I don't need to hear that PreMier and Var shame on you....

Begesus....


----------



## Var (May 15, 2004)

Sorry CQ!  We'll be good.


----------



## Novo (May 20, 2004)

CQ - where've you gone? You OK?? 

BEGESUS (damn I love that word) you bad boys, look what you did with your foul mouths!


----------



## PreMier (May 20, 2004)

I think CQ must really be mad   Sowwy..


----------



## Var (May 20, 2004)

I talked to her yesterday.  She's just really busy with work and stuff.  No worries.


----------



## CourtQueen (May 20, 2004)

Hi HI HI HI I'm HERE!!!!!!

Yes super busy.  Ok so catch up time.....

Last Friday 

3 WG Pullups: Assisted x7x7x6
3 CG Pulldown: 90 x8x7x6
3 Deadlifts: 115 x6x6x6 (first time on these so kept it on the light side so I could concentrate on form)
3 1 Arm DB Row: 32.5 x9 35 x9/8 x9/8  R/L

Last Sat

3 BB Press: 75x6x6x6 (luv these)
3 Uprights: 40x9 50x7x8
3 DB Laterals: 12s x8x8x8
3 DB Rear Laterals: 15s x8 12sx8x8
3 Shrugs: 80x9x8x9

Sunday couldn't make it to the gym
Monday had volleyball
Tuesday, total lack of discipline

Wednesday, got my arse straight
on a time crunch though
3 BB Squats: 155x8x6 135x6
3 Leg Press: 270x9 340x7x8
3 Leg Ext: skipped
3 SLDL: 60x9 70x8x8
3 Seated Leg Curl: forgot about these

Today
3 BB Curls: 50x5 40x9x9
3 Seated DB Curls: 12x9 15x7x8
3 Machine Preacher Curls: 7x6x6 (I did the target machine, going to go to the other one next time)
3 Vbar Press: 50x9x9x6
3 Overhead Ext: 20x9 25x6x7
3 Cable Kickbacks: 10x6x6x6/5  I was completely shot before doing this, I could barely do any of these.....felt good though

Ok, so that ends my week one phase 2.  I'm going to do a couple of double days so I can get back on track.  I have a volleyball tourney on Saturday and depending on format I most likely won't get to the gym that day.

So far I'm very happy with the progress.  I would have had more would I have been more faithful to keeping it clean but trying to change that.  I'm not sure what to do with the carbcycling on this phase 2.  I think the ratio days are supposed to be the same as phase 1 but need to check.  Need to plan my days.....

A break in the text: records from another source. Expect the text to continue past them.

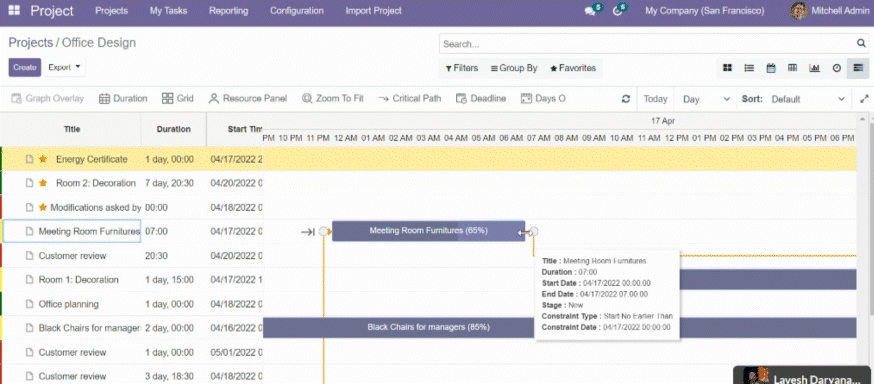Open the Sort Default dropdown
Image resolution: width=874 pixels, height=384 pixels.
[x=808, y=99]
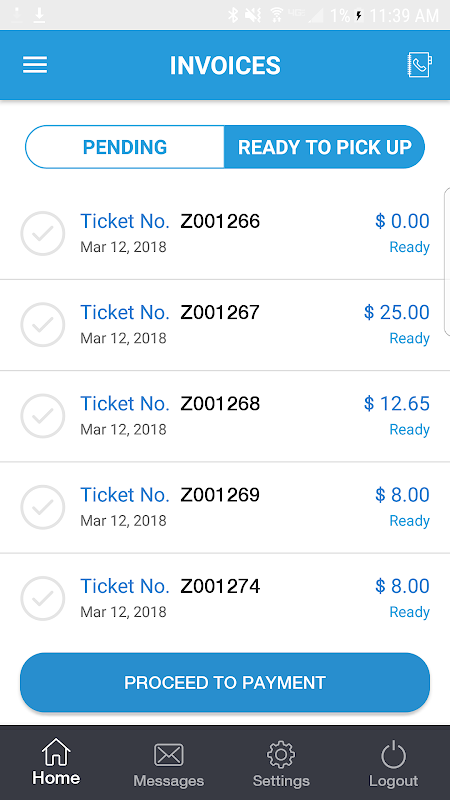Switch to the PENDING tab
This screenshot has width=450, height=800.
pos(124,147)
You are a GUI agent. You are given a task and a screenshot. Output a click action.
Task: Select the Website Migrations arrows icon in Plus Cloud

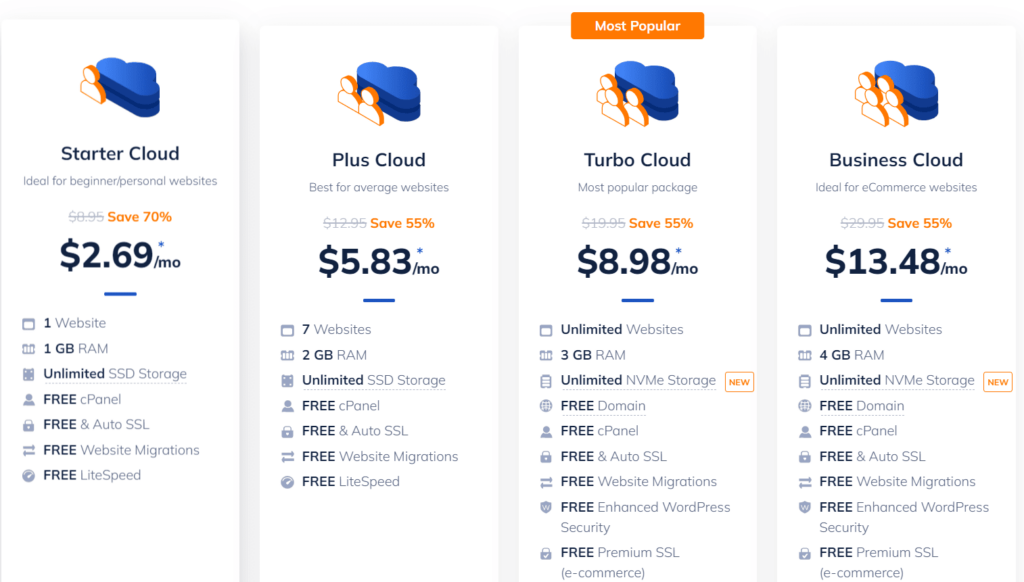[286, 456]
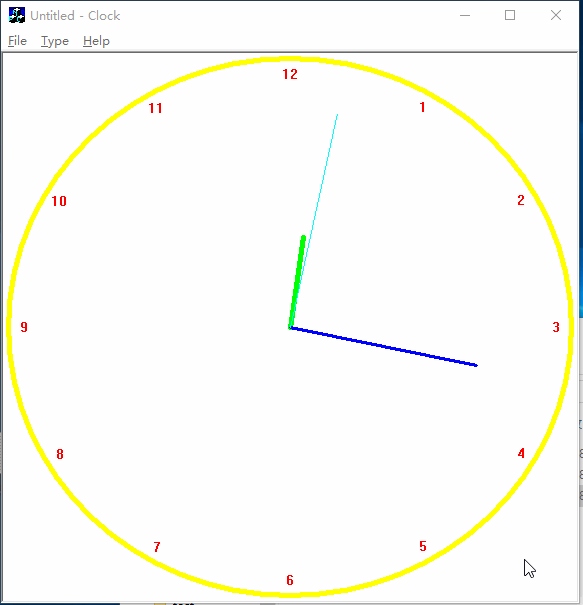Click the number 11 on clock face
Image resolution: width=583 pixels, height=605 pixels.
point(155,108)
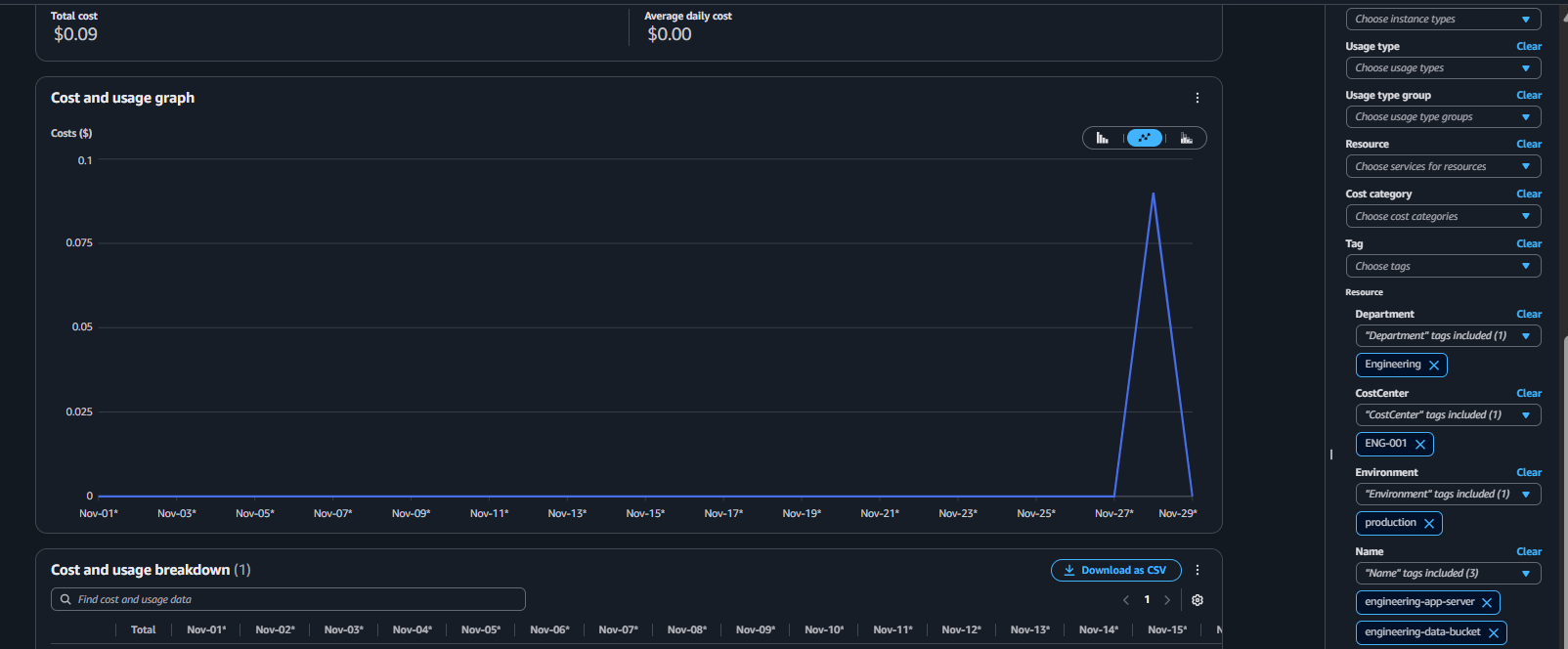Open the breakdown table kebab menu

pyautogui.click(x=1197, y=570)
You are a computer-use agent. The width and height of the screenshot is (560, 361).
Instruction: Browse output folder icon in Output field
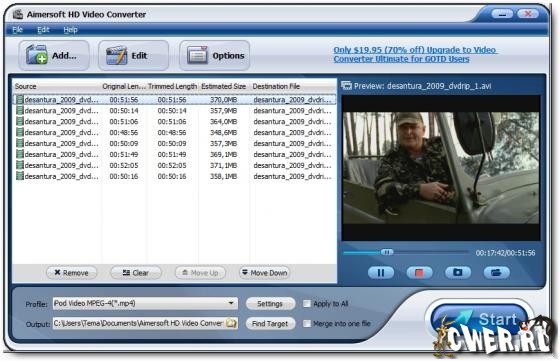click(231, 323)
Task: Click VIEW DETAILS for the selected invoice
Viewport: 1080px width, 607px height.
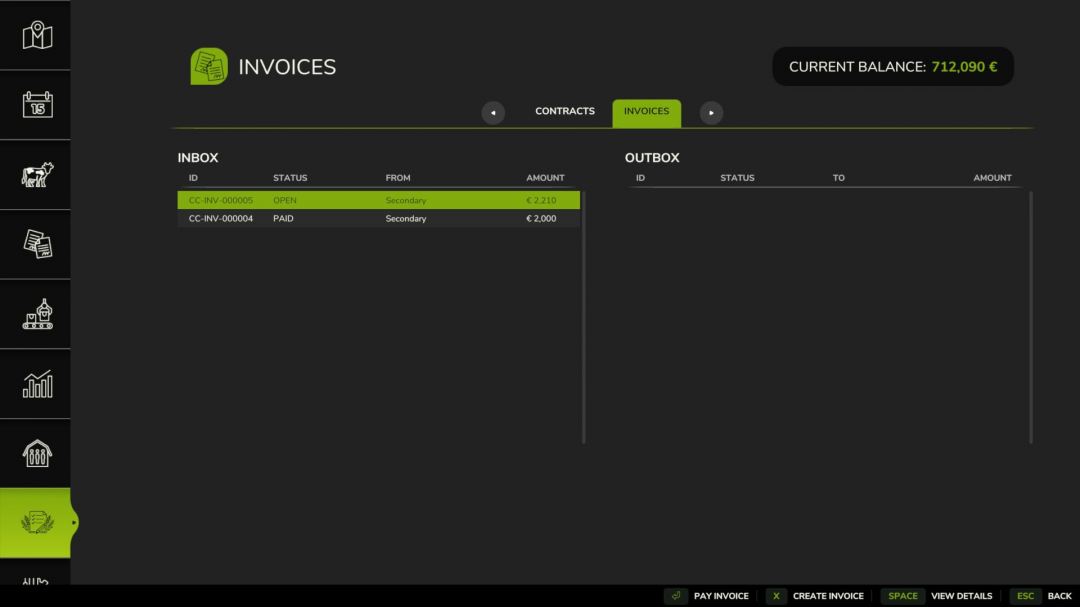Action: point(960,595)
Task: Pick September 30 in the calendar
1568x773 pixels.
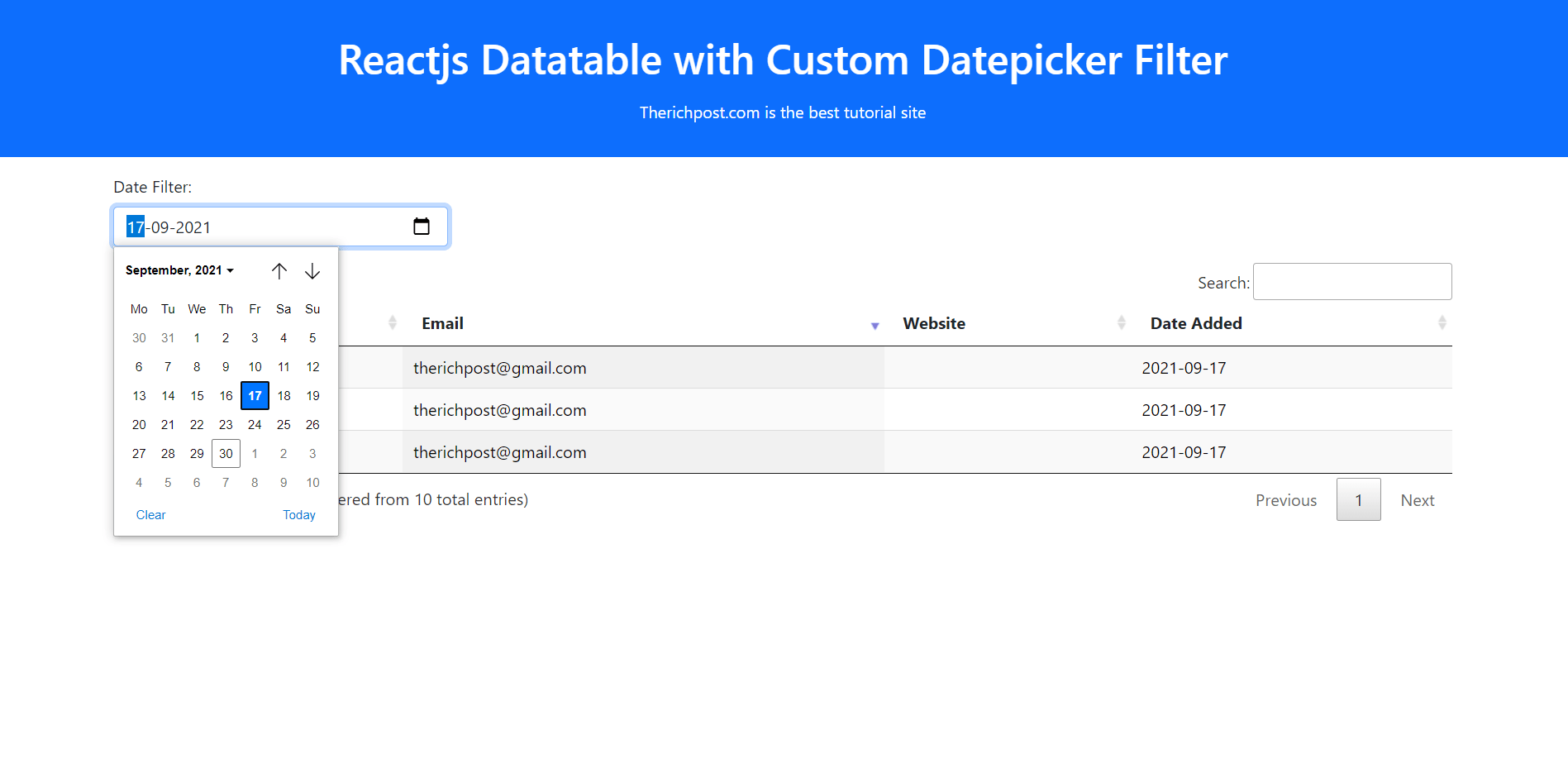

So...  I think it will go something like this.  I'll have to study this a bit.  Memorial weekend is going to be hard since I will be leaving town.
Friday  High
Saturday Low
Sun  Low
Mon Low
Tues No Off day
Wed High
Thurs (leave for the weekend, this is going to be tough) Low
Friday No
Sat  High
Sun Low
Mon Now
Tues Low

PreMier, I could never be mad at you.  You are too cute.  Var however!!!  
Yes Nove, I love begesus too!  I wonder where that came from.
Ok, until tomorrow.


----------



## CourtQueen (May 24, 2004)

Phase 2 Week 2 Day 1

Ok, technically I should be on Week 3 but I have had a crazy couple of weeks so this will just have to do.  Feels better anyways because I hate working out both days on the weekends, one day is ok but not both Sat and Sun.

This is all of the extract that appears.